So was hat der Walzbachtaler Gemeinderat schon seit Jahrzehnten nicht mehr erlebt: Sondersitzung in den Sommerferien. Altgediente Fahrensmänner der Kommunalpolitik erinnern sich höchstens an jene legendäre Sitzung, die Karl-Heinz Burgeys Vorvorgänger im Sommer 1985 einberief, um den Verkauf des Speyerer Hofes zu verhindern. Viele führen auch heute noch dessen Scheitern bei der wenig später stattfindenden Bürgermeisterwahl auf diese Taktiererei zurück. Mit solchen Konsequenzen allerdings muss Karl-Heinz Burgey nicht rechnen, weil erstens sein schnelles Handeln allseits als löblich etikettiert wurde und er zweitens zur nächsten Bürgermeisterwahl nicht mehr antreten darf.

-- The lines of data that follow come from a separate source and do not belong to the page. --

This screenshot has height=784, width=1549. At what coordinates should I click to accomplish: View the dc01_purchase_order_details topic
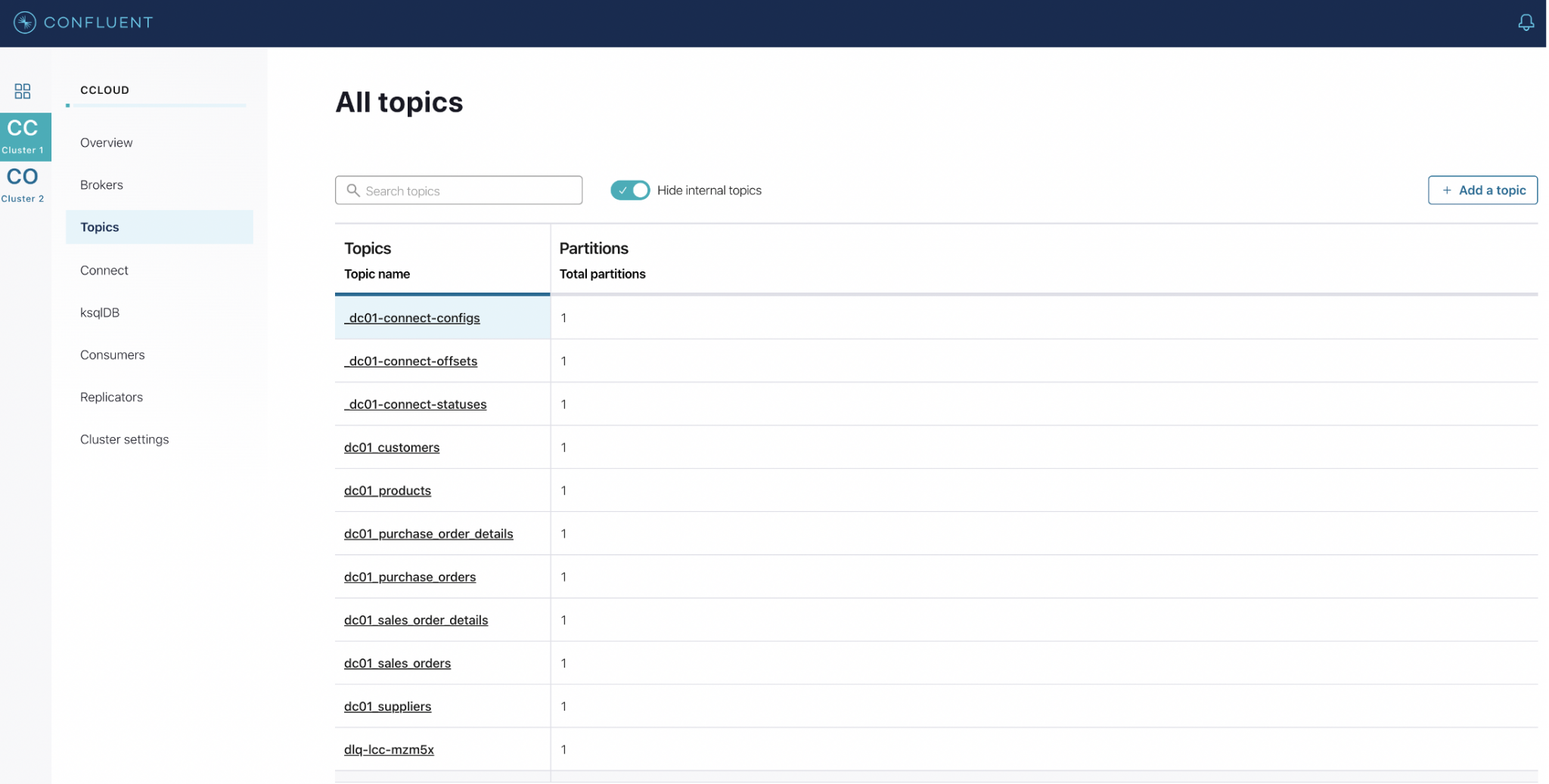(x=428, y=534)
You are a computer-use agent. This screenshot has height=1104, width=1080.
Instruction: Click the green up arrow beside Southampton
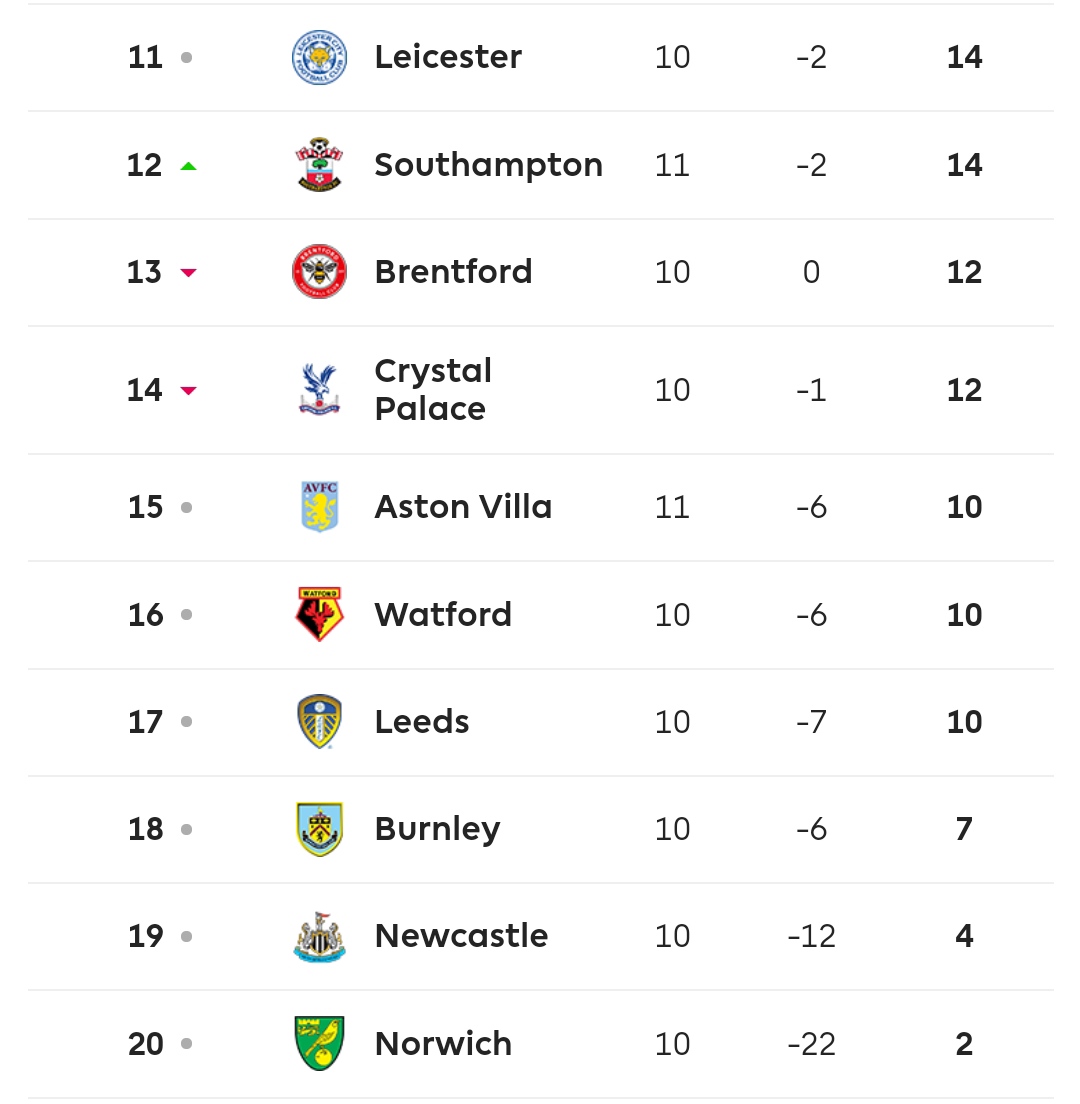click(x=188, y=166)
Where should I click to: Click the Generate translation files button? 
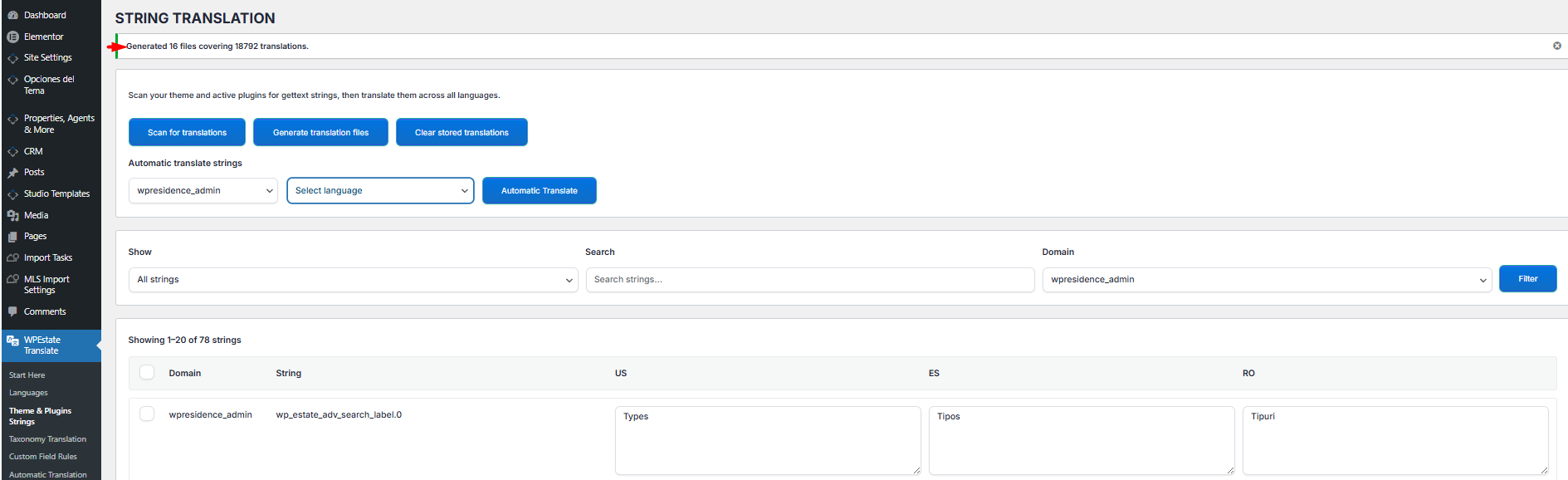point(320,133)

Angesichts einer so außergewöhnlichen Situation war natürlich eine einleitende Bemerkung des Bürgermeisters fällig. „Sie hätten ja sonst gar nicht gewusst, was Sie bei so schönem Wetter hätten tun sollen. Was für ein Glück, dass uns ein Thema eingefallen ist“, begrüßte er die Gemeinderäte, in deren Reihen lediglich Volker Trumpf und Silke Meyer fehlten. Stolz war der Bürgermeister auf die volle Einsatzbereitschaft seines Gemeinderats, die er in den Sommerferien fürs Gemeindewohl zeige.

Die Räte wollten dies Lob nicht uneingeschränkt vergelten. Sie verschafften ihm ein dejavu-Erlebnis der unbeliebten Art. Bei der Abstimmung über den Bauantrag für ein Haus in der Lessingsstraße ging seine Hand tapfer allein in die Höhe als dessen Befürworter. Nicht zum ersten Mal, dass ihn der Gemeinderat mit seiner Meinung so allein ließ.

So etwas habe er in seinen zwanzig Jahren als Gemeinderat nicht erlebt, kommentierte Ex-Gemeinderat Herbert Fröhlich von den Zuhörerbänken aus die Sondersitzung. Jetzt sei er gespannt, warum es mit dem Bebauungsplan „Hofmanns Seite“ so lange dauere. Letzte Aufklärung darüber wird er wohl nicht erhalten haben, eher durch unseren Artikel http://nadr.de/jetzt-aber-schnell/ .

Fröhlich reihte sich in die Phalanx seiner Nachfolger ein und warnte dringend vor den Plänen für die Lessingstraße 3. Auf der schmalen Straße ohne Gehweg würde der Bau enorme Probleme bringen.